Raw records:

######

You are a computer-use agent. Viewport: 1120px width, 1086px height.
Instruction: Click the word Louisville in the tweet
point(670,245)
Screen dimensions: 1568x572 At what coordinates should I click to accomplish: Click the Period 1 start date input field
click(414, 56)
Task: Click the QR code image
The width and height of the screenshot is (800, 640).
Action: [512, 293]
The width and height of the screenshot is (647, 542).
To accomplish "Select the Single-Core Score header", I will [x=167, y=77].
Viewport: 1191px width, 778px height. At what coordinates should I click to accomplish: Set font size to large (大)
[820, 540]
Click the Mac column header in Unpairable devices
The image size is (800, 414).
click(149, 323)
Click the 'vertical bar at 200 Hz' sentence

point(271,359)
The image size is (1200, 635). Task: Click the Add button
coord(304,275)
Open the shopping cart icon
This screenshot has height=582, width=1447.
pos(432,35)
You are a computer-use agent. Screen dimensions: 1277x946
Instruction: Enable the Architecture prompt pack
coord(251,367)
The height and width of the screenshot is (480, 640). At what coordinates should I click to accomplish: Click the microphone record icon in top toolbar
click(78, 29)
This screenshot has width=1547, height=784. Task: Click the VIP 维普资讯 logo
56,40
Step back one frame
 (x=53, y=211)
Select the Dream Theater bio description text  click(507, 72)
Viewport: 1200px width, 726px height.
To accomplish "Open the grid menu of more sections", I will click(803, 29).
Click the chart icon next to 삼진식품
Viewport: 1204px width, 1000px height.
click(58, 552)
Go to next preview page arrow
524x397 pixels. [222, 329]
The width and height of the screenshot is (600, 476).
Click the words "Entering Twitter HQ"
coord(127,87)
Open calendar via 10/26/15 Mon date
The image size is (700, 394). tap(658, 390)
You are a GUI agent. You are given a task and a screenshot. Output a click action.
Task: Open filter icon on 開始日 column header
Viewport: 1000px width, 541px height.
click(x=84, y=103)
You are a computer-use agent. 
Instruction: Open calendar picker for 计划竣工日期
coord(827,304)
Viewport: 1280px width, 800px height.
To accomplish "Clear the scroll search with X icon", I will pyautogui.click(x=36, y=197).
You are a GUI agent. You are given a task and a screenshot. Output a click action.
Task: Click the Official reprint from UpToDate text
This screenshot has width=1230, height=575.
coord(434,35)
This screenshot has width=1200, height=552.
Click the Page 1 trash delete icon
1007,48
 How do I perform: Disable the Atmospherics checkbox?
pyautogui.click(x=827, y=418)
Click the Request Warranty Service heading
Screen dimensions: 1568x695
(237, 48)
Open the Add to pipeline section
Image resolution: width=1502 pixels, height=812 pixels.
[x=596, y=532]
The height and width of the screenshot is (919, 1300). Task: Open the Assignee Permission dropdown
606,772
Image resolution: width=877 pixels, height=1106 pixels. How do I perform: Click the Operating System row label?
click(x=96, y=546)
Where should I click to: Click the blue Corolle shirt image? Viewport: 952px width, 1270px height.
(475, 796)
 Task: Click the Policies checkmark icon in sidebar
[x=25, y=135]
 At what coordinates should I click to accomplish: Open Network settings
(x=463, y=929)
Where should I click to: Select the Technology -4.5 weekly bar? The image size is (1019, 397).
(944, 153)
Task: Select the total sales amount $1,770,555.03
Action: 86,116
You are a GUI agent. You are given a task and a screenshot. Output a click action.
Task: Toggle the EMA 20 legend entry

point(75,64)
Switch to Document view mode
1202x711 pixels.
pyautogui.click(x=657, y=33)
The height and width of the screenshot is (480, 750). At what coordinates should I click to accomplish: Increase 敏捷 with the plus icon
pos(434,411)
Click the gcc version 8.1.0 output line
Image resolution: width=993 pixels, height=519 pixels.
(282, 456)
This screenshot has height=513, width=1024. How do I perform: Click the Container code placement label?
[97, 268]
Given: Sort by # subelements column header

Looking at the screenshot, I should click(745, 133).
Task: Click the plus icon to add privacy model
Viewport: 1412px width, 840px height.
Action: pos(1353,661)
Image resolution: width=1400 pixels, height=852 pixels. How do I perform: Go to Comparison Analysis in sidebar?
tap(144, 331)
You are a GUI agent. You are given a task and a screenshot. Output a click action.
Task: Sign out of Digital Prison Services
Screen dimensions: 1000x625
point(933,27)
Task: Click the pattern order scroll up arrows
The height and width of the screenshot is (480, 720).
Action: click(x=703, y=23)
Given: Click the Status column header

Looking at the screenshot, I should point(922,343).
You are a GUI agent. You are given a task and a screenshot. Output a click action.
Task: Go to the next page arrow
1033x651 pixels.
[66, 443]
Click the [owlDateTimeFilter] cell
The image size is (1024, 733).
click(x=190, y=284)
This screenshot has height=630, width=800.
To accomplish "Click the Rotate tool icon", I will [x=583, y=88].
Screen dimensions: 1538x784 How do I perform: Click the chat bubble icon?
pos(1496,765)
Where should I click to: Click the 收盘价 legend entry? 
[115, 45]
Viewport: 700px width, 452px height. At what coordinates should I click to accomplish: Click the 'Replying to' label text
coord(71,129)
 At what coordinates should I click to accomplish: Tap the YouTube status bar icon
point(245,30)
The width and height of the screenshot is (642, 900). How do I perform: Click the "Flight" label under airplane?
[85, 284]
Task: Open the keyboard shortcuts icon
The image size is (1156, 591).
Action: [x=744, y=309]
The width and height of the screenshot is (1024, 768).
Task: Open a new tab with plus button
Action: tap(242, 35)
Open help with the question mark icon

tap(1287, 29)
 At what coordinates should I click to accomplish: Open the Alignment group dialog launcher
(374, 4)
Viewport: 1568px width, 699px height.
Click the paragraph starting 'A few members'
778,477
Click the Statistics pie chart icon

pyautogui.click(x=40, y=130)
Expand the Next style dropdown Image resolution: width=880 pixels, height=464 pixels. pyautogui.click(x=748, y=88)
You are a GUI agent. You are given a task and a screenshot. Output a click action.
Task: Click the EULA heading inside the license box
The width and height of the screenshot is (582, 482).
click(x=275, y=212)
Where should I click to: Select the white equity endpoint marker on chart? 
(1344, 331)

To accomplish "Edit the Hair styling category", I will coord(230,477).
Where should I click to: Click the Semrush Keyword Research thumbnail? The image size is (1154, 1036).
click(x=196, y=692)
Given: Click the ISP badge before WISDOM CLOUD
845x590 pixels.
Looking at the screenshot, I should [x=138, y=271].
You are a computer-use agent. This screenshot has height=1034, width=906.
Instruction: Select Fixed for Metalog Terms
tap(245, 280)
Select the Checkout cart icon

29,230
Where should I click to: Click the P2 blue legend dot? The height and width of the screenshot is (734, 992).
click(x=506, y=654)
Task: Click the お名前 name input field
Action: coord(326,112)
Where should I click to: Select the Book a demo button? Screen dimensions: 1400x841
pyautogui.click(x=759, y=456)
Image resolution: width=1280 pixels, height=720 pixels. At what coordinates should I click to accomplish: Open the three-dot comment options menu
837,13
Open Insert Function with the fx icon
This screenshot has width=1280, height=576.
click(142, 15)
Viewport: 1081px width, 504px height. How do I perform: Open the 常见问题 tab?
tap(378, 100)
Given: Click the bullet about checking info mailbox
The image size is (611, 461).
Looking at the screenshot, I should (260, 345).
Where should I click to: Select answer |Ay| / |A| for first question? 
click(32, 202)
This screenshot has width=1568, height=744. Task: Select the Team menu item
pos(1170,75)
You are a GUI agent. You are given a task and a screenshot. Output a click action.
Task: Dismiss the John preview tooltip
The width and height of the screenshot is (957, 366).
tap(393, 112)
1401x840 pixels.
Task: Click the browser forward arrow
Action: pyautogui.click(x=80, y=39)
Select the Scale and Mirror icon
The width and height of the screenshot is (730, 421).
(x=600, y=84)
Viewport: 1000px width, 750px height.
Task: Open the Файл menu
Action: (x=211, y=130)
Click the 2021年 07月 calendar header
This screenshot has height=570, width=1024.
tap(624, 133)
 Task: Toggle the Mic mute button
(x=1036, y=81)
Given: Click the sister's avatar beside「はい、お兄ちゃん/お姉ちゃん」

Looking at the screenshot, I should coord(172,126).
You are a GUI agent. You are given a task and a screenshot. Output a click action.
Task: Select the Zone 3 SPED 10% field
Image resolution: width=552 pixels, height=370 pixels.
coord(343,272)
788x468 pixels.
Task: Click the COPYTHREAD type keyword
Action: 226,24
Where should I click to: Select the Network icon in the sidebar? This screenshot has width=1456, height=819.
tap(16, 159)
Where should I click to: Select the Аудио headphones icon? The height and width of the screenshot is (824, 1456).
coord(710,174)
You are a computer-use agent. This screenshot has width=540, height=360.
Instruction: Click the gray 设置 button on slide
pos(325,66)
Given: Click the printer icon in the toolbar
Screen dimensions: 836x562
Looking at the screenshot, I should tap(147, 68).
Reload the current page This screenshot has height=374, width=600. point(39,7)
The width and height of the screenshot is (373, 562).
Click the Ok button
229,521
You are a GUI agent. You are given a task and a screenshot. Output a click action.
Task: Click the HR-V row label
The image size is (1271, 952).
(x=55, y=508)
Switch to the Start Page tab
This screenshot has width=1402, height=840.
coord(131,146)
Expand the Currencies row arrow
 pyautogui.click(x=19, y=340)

######

§ TASK DIRECTIONS
Copy out the lines of the material exactly, beginning with the line that contains "Image resolution: width=1280" and continuing through the line that contains "pos(1170,75)", with both of those lines included.

§ EXERCISE RESULT
Image resolution: width=1280 pixels, height=720 pixels. At what coordinates should I click to accomplish: Open the three-dot comment options menu
837,13
Open Insert Function with the fx icon
This screenshot has width=1280, height=576.
click(142, 15)
Viewport: 1081px width, 504px height. How do I perform: Open the 常见问题 tab?
tap(378, 100)
Given: Click the bullet about checking info mailbox
The image size is (611, 461).
Looking at the screenshot, I should (260, 345).
Where should I click to: Select answer |Ay| / |A| for first question? 
click(32, 202)
This screenshot has width=1568, height=744. Task: Select the Team menu item
pos(1170,75)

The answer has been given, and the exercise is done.